2.2. Syntax

A program is regarded as a sequence of tokens. Whitespace characters, comments and the linefeed character can be located at almost all places between tokens.

Tokens are analyzed by the greedy-match rule. For example, a fragment catch22 is analyzed as one token: “catch22.” If you want the text to be analyzed in a different way, separate tokens by whitespace characters like catch 22. It is analyzed as two tokens: “catch” and “22.”
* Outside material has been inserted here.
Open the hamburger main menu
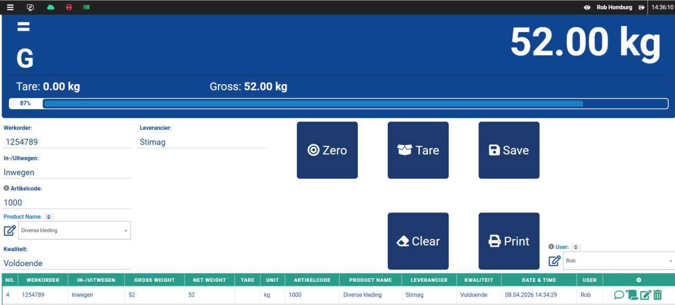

2.2.1. Whitespace, comments and line feed characters

Whitespace characters are used to make a program easy to read and to separate tokens from each other. Space (U+0020), horizontal tab (U+0009) and carriage return (U+000d) are whitespace characters.

Comments are used to describe the program. A number sign # (U+0023) indicates a start of a comment. The comment continues till the end of the line, which is before the line feed character or the end of the program. Comments are treated as whitespace characters.

print_line(21*2)      # => 42

print_line( 21 * 2 )  # => 42

# Comment line
do_something  # trailing comment

Line feed characters (U+000a) are used to make a program easy to read, like whitespace characters.

# All expressions in one line
:Num = Argv.first.int  :Result = Num * 3  print_line(Result)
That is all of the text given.